Collection entries:
Segment Open
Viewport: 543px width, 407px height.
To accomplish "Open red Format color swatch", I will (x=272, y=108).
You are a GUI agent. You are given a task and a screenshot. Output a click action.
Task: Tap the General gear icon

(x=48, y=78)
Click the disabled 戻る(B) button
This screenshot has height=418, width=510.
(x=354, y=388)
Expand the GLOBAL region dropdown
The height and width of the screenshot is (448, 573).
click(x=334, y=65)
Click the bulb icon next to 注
Segment Closed
Segment Open
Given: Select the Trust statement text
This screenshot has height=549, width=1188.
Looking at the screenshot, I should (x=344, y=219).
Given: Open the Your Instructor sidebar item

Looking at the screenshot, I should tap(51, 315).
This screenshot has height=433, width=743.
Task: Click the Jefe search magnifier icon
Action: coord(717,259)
Segment Closed
**WORK ORDER**
Your answer should be the lines above, from the line containing "You are a GUI" up to and including the line containing "Click the bulb icon next to 注", reproduced exactly and with nothing else.

**TASK ANSWER**
You are a GUI agent. You are given a task and a screenshot. Output a click action.
Task: Tap the General gear icon

(x=48, y=78)
Click the disabled 戻る(B) button
This screenshot has height=418, width=510.
(x=354, y=388)
Expand the GLOBAL region dropdown
The height and width of the screenshot is (448, 573).
click(x=334, y=65)
Click the bulb icon next to 注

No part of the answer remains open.